Exercise —
What's needed is a word-for-word retyping of the entries below, pictures omitted.

START Records provided

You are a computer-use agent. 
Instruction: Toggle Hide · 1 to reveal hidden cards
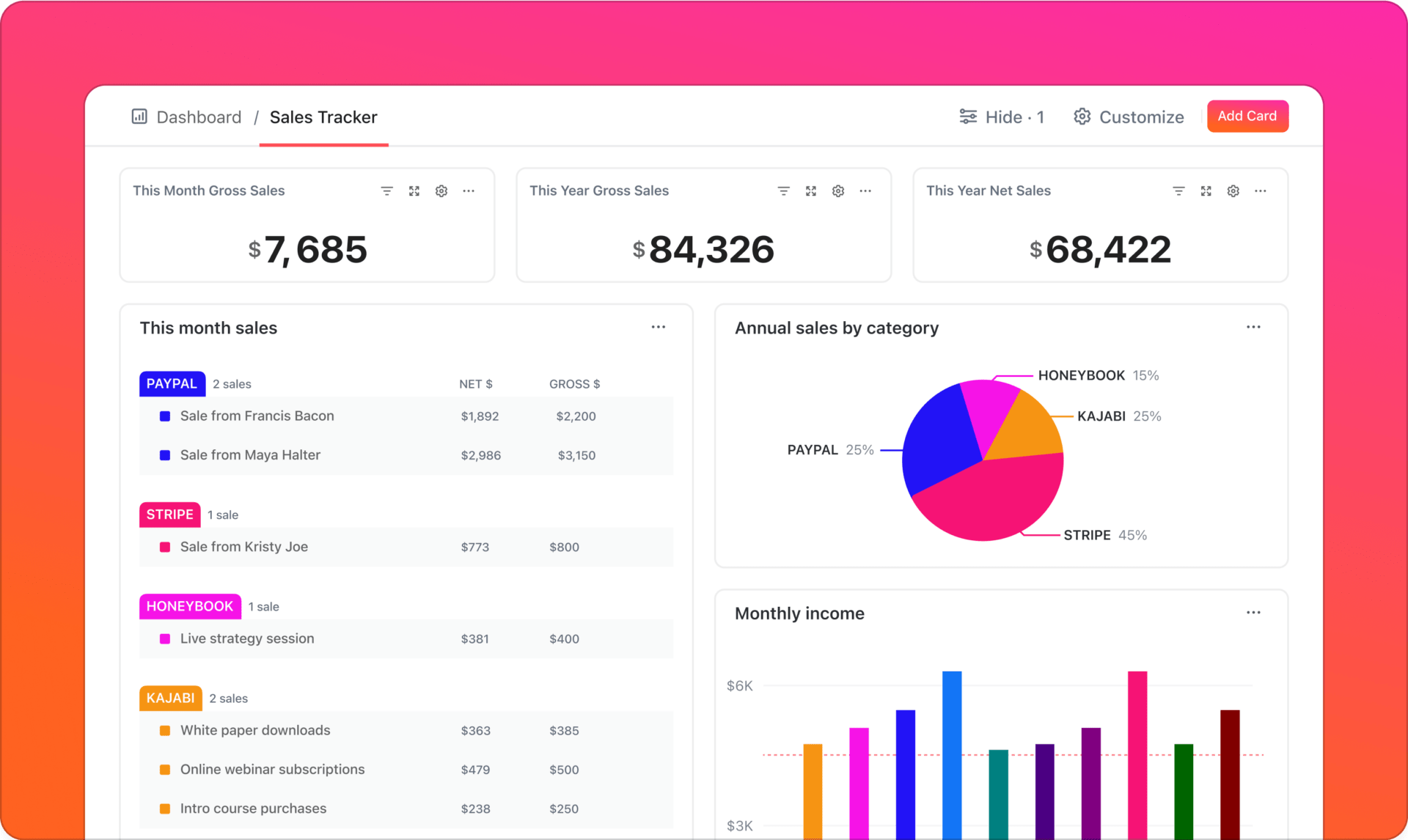pos(1015,117)
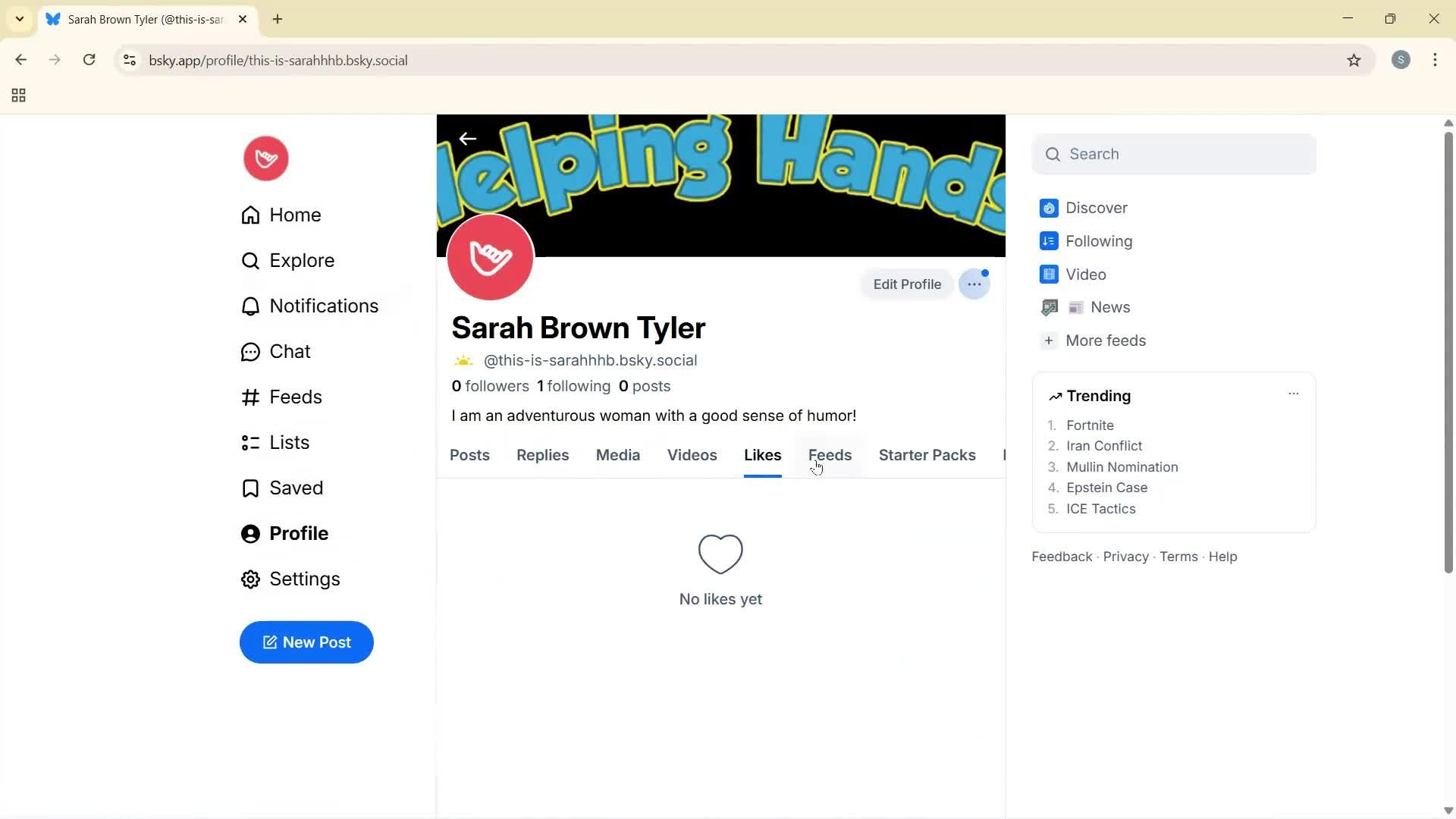Open Settings from the sidebar

click(x=304, y=579)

END Records provided

Answer to this exercise —
You are a computer-use agent. 
Instruction: Toggle Hide · 1 to reveal hidden cards
pos(1015,117)
Open Settings from the sidebar

click(x=304, y=579)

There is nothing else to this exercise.